======== Records to use ========
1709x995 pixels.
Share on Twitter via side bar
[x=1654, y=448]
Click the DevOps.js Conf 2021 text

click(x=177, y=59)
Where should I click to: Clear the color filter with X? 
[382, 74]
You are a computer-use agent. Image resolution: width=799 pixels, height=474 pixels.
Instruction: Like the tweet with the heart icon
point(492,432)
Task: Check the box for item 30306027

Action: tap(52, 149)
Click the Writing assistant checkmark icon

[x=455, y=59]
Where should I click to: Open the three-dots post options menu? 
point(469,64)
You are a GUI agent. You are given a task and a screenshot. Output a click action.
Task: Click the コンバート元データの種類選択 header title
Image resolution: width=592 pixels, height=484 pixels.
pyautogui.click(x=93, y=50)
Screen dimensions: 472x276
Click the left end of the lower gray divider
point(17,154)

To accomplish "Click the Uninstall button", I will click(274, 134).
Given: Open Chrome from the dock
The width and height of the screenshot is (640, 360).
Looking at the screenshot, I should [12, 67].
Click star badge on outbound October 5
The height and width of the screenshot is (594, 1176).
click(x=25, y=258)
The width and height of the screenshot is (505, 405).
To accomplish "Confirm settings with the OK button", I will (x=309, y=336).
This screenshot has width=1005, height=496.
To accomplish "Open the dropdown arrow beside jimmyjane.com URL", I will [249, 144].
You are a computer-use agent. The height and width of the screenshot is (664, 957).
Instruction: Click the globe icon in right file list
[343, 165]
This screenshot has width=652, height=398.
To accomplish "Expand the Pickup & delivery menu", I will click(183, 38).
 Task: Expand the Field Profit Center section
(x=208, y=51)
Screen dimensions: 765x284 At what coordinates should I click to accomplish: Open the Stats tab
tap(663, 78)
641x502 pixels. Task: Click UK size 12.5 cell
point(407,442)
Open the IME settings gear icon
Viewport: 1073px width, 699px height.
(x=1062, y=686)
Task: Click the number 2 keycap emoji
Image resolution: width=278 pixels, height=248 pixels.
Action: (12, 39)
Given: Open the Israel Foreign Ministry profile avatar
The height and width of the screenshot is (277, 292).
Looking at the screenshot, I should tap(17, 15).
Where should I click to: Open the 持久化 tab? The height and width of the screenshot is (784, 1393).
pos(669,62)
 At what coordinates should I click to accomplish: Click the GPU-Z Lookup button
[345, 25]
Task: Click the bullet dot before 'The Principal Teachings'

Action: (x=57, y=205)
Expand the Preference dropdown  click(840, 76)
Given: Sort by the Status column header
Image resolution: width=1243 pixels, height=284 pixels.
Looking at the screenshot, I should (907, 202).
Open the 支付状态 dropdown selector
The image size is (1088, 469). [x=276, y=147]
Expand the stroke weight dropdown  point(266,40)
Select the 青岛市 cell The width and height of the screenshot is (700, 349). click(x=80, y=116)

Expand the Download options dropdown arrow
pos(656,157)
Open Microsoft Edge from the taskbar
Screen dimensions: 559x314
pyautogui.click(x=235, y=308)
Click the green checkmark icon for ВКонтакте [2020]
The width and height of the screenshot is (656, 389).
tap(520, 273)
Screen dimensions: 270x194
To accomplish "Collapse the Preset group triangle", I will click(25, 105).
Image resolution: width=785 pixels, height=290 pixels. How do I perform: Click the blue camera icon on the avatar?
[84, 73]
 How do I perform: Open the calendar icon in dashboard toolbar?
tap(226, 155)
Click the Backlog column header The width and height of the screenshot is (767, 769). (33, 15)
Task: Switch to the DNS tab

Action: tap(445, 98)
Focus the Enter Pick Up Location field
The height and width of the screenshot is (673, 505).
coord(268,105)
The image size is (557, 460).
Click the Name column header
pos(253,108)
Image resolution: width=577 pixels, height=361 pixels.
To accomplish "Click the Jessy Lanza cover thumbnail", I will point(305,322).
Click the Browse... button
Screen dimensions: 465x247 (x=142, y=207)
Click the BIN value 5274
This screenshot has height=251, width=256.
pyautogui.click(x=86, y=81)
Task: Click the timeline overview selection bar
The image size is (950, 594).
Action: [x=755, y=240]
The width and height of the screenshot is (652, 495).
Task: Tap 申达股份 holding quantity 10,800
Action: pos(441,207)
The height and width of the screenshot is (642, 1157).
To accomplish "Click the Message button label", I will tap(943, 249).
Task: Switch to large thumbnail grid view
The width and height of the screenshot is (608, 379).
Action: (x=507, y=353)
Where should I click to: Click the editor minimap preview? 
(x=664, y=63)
========
Goal of the exercise:
The whole listing above should be copied out exactly, line by line.

Completed task:
1709x995 pixels.
Share on Twitter via side bar
[x=1654, y=448]
Click the DevOps.js Conf 2021 text

click(x=177, y=59)
Where should I click to: Clear the color filter with X? 
[382, 74]
You are a computer-use agent. Image resolution: width=799 pixels, height=474 pixels.
Instruction: Like the tweet with the heart icon
point(492,432)
Task: Check the box for item 30306027

Action: tap(52, 149)
Click the Writing assistant checkmark icon

[x=455, y=59]
Where should I click to: Open the three-dots post options menu? 
point(469,64)
You are a GUI agent. You are given a task and a screenshot. Output a click action.
Task: Click the コンバート元データの種類選択 header title
Image resolution: width=592 pixels, height=484 pixels.
pyautogui.click(x=93, y=50)
Screen dimensions: 472x276
Click the left end of the lower gray divider
point(17,154)

To accomplish "Click the Uninstall button", I will click(274, 134).
Given: Open Chrome from the dock
The width and height of the screenshot is (640, 360).
Looking at the screenshot, I should [12, 67].
Click star badge on outbound October 5
The height and width of the screenshot is (594, 1176).
click(x=25, y=258)
The width and height of the screenshot is (505, 405).
To accomplish "Confirm settings with the OK button", I will (x=309, y=336).
This screenshot has width=1005, height=496.
To accomplish "Open the dropdown arrow beside jimmyjane.com URL", I will [249, 144].
You are a computer-use agent. The height and width of the screenshot is (664, 957).
Instruction: Click the globe icon in right file list
[343, 165]
This screenshot has width=652, height=398.
To accomplish "Expand the Pickup & delivery menu", I will click(183, 38).
 Task: Expand the Field Profit Center section
(x=208, y=51)
Screen dimensions: 765x284 At what coordinates should I click to accomplish: Open the Stats tab
tap(663, 78)
641x502 pixels. Task: Click UK size 12.5 cell
point(407,442)
Open the IME settings gear icon
Viewport: 1073px width, 699px height.
(x=1062, y=686)
Task: Click the number 2 keycap emoji
Image resolution: width=278 pixels, height=248 pixels.
Action: (12, 39)
Given: Open the Israel Foreign Ministry profile avatar
The height and width of the screenshot is (277, 292).
Looking at the screenshot, I should tap(17, 15).
Where should I click to: Open the 持久化 tab? The height and width of the screenshot is (784, 1393).
pos(669,62)
 At what coordinates should I click to accomplish: Click the GPU-Z Lookup button
[345, 25]
Task: Click the bullet dot before 'The Principal Teachings'

Action: (x=57, y=205)
Expand the Preference dropdown  click(840, 76)
Given: Sort by the Status column header
Image resolution: width=1243 pixels, height=284 pixels.
Looking at the screenshot, I should (907, 202).
Open the 支付状态 dropdown selector
The image size is (1088, 469). [x=276, y=147]
Expand the stroke weight dropdown  point(266,40)
Select the 青岛市 cell The width and height of the screenshot is (700, 349). click(x=80, y=116)

Expand the Download options dropdown arrow
pos(656,157)
Open Microsoft Edge from the taskbar
Screen dimensions: 559x314
pyautogui.click(x=235, y=308)
Click the green checkmark icon for ВКонтакте [2020]
The width and height of the screenshot is (656, 389).
tap(520, 273)
Screen dimensions: 270x194
To accomplish "Collapse the Preset group triangle", I will click(25, 105).
Image resolution: width=785 pixels, height=290 pixels. How do I perform: Click the blue camera icon on the avatar?
[84, 73]
 How do I perform: Open the calendar icon in dashboard toolbar?
tap(226, 155)
Click the Backlog column header The width and height of the screenshot is (767, 769). (33, 15)
Task: Switch to the DNS tab

Action: tap(445, 98)
Focus the Enter Pick Up Location field
The height and width of the screenshot is (673, 505).
coord(268,105)
The image size is (557, 460).
Click the Name column header
pos(253,108)
Image resolution: width=577 pixels, height=361 pixels.
To accomplish "Click the Jessy Lanza cover thumbnail", I will point(305,322).
Click the Browse... button
Screen dimensions: 465x247 (x=142, y=207)
Click the BIN value 5274
This screenshot has height=251, width=256.
pyautogui.click(x=86, y=81)
Task: Click the timeline overview selection bar
The image size is (950, 594).
Action: [x=755, y=240]
The width and height of the screenshot is (652, 495).
Task: Tap 申达股份 holding quantity 10,800
Action: pos(441,207)
The height and width of the screenshot is (642, 1157).
To accomplish "Click the Message button label", I will tap(943, 249).
Task: Switch to large thumbnail grid view
The width and height of the screenshot is (608, 379).
Action: (x=507, y=353)
Where should I click to: Click the editor minimap preview? 
(x=664, y=63)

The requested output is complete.